It’s hard to have not heard of Wordle by now. Anyone who uses Twitter has likely seen the assortments of yellow and green blocks filling up their timeline as people rush to post their scores and let their friends know how quickly they figured out the latest puzzle. It’s a simple and fun enough game, one that has led to rip-offs popping up by folks looking to make some money.
Right now, Wordle is free. Any PC, phone, or tablet can access the game at no cost. Many steps of how it came to be, and how it got so popular, have been documented across the internet. It was a passion project and creator Josh Wardle made it with no real intentions of making money, so he didn’t trademark it.
Unfortunately, this led to many copycats of the game appearing on app stores to try and cash in on its popularity. Not only did these apps outright steal the Wordle name, but they promised that for a cost, players could gain extra perks such as unlimited plays. One touted its “excellent customer support.”
At first, it felt like this was going to be an example of how people can ruin a good thing. Then, Apple removed the more blatant clones from its App Store. There are still a couple of games that use the same name, but these games at least play differently, unlike the clones that were removed.
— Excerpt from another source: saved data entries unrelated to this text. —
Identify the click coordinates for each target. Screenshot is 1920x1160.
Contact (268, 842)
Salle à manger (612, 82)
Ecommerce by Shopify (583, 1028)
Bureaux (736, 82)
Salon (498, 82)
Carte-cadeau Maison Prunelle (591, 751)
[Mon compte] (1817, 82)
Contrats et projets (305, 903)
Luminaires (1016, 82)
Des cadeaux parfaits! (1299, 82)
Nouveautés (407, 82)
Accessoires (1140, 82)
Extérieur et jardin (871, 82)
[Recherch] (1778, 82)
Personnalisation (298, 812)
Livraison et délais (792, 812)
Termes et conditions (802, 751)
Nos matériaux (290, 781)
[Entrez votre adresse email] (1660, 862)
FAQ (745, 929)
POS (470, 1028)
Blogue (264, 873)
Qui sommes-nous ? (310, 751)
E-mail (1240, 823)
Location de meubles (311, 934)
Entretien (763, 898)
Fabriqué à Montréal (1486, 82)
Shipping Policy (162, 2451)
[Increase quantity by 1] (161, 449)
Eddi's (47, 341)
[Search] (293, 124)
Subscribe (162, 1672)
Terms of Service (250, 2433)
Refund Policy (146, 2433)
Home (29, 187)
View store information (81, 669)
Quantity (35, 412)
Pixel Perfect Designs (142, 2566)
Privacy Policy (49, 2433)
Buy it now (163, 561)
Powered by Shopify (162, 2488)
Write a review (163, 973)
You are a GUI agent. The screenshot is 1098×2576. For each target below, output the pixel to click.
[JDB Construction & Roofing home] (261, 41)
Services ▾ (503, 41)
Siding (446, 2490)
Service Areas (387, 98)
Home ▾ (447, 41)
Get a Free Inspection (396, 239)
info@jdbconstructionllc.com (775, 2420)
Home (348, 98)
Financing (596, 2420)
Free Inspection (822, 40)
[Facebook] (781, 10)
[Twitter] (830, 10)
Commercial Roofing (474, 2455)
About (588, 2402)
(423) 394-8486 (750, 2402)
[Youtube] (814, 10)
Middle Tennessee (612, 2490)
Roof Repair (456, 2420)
— Jason Chase (@jchaser) January 12, 2022
While stealing ideas is in the very nature of video games itself — it’s possible the first Pong from Atari was a rip-off of the Magnavox Odyssey, for example — seeing techies try to cash in on someone else’s surprise success of a free game was extremely discouraging. Word association games like Wordle are not new, Wordle just happened to be what everyone jumped on. Thankfully, Apple removed these clones and word of mouth about them got around quickly, so hopefully there weren’t too many people who got caught up in one of these rip-offs.